Por que as pessoas boas sofrem?
Por Abilio Machado
Lá estava eu, parado no trânsito de uma segunda-feira, com aquele calor abafado dentro da Van da saúde, conduzida pelo Schpiura, e a fila de carros que parecia não ter fim. No rádio, no celular, alguém perguntava: "Por que as pessoas boas sofrem?" Eu ri meio amargo. Era a pergunta que todo mundo já se fez ao menos uma vez na vida. E, sinceramente, talvez a única que nunca vai ter uma resposta exata.

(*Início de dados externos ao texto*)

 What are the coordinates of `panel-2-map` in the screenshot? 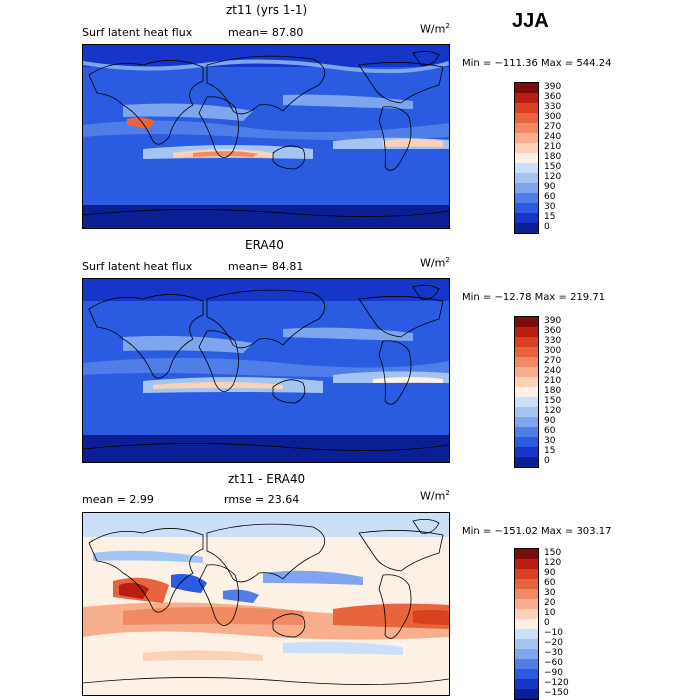 It's located at (266, 370).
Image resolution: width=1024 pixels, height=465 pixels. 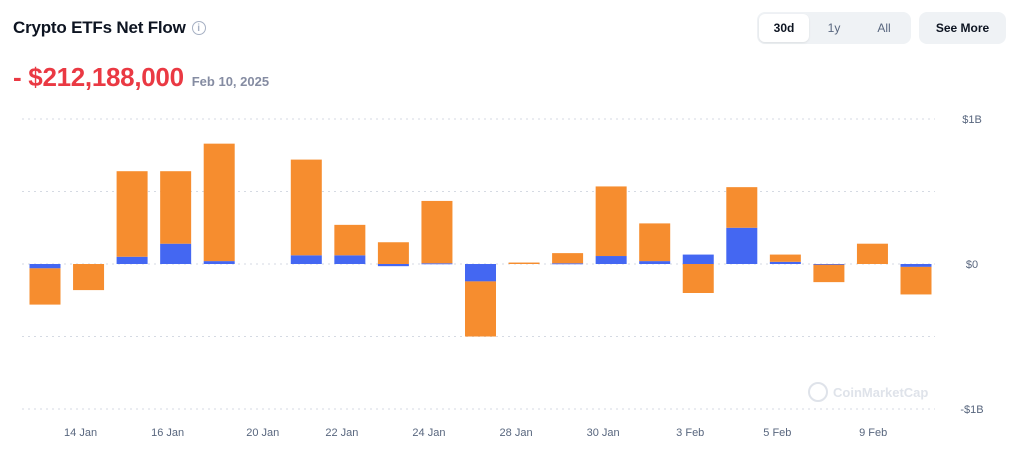 What do you see at coordinates (972, 120) in the screenshot?
I see `y-tick-label: $1B` at bounding box center [972, 120].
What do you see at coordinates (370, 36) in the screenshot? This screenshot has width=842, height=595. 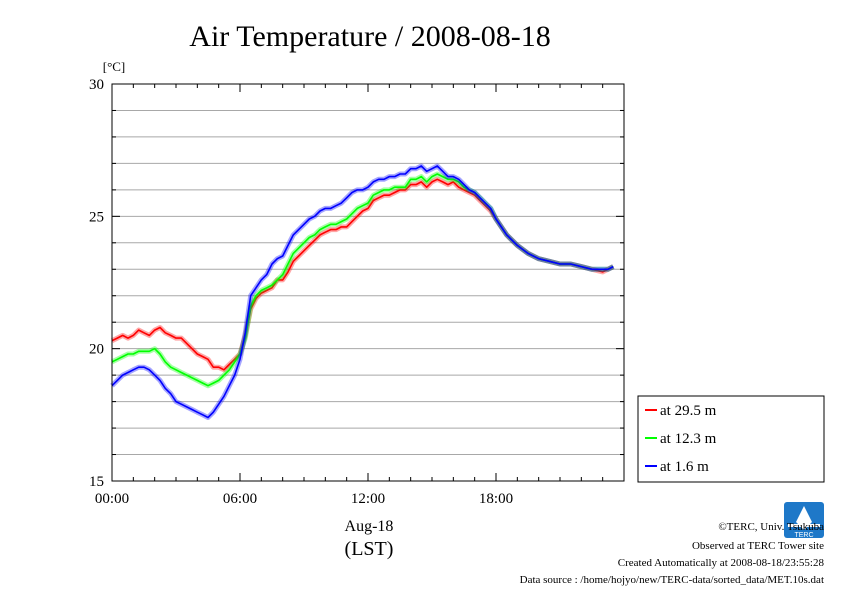 I see `chart-title: Air Temperature / 2008-08-18` at bounding box center [370, 36].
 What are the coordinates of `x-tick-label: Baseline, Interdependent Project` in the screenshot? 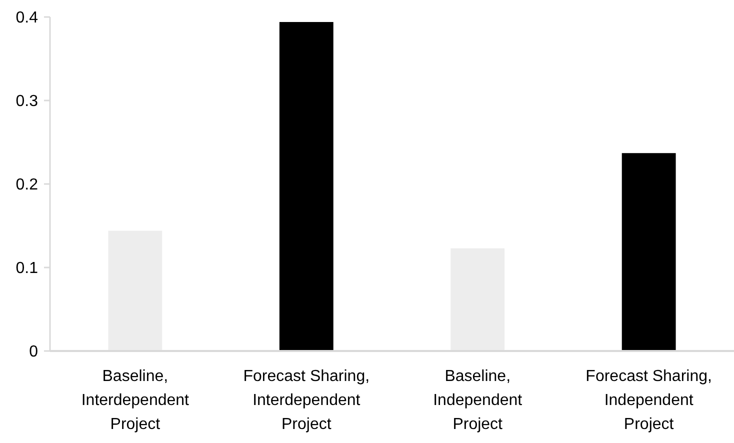 It's located at (136, 400).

Pensei na dona Maria, a vizinha que cria gatos de rua e distribui bolos para as crianças do bairro. Outro dia, vi os olhos dela marejados porque roubaram a bicicleta velha que usava para ir à igreja. E o Seu João, que sempre ajudava todo mundo na oficina, mas acabou falindo porque confiou demais em quem não devia. Por que o universo parece tão injusto às vezes?
Mas, olha, enquanto a van avançava lentamente, percebi algo. As pessoas boas, aquelas que realmente carregam a bondade no peito, não sofrem porque fizeram algo de errado ou porque o mundo está conspirando contra elas. Elas sofrem porque sentem. Sentem de um jeito tão profundo que carregam os pesos que outros ignoram. Sofrem porque enxergam a dor que muitos preferem virar o rosto.
Ser bom é como ser um campo de flores: bonito, mas vulnerável ao vento, à chuva forte, ao pisoteio. A bondade não é uma armadura; é uma janela aberta para o mundo. E é exatamente isso que torna as pessoas boas especiais. Mesmo diante do sofrimento, elas continuam florescendo.
A dona Maria, mesmo sem a bicicleta, ainda alimenta os gatos. O Seu João, depois de fechar a oficina, começou a consertar brinquedos para doar às crianças carentes. As pessoas boas sofrem, sim, mas, de algum jeito mágico e inexplicável, transformam a dor em algo maior.
No fim, talvez a questão não seja por que elas sofrem, mas o que fazem com isso. Porque a bondade não é sobre evitar a dor; é sobre não deixar que ela endureça o coração. É sobre continuar enxergando o outro, mesmo quando a vida nos dá motivos para desviar o olhar.
Então, da próxima vez que a pergunta surgir, tente olhar com mais calma. As pessoas boas sofrem porque têm coragem de ser vulneráveis. E, no fundo, são elas que fazem a diferença no mundo, mesmo quando ninguém está olhando.
O trânsito começou a fluir. Eu desliguei o celular para economizar bateria, assim fiquei sem o rádio, apenas curtindo o passar vagaroso da beirada da BR277 num borrão, mas fiquei com a certeza de que, apesar de tudo, vale a pena ser do time das flores, mesmo que o vento insista em nos sacudir de vez em quando.
Sejamos mais humanos em bobdade e caridade e menos críticos sem causa.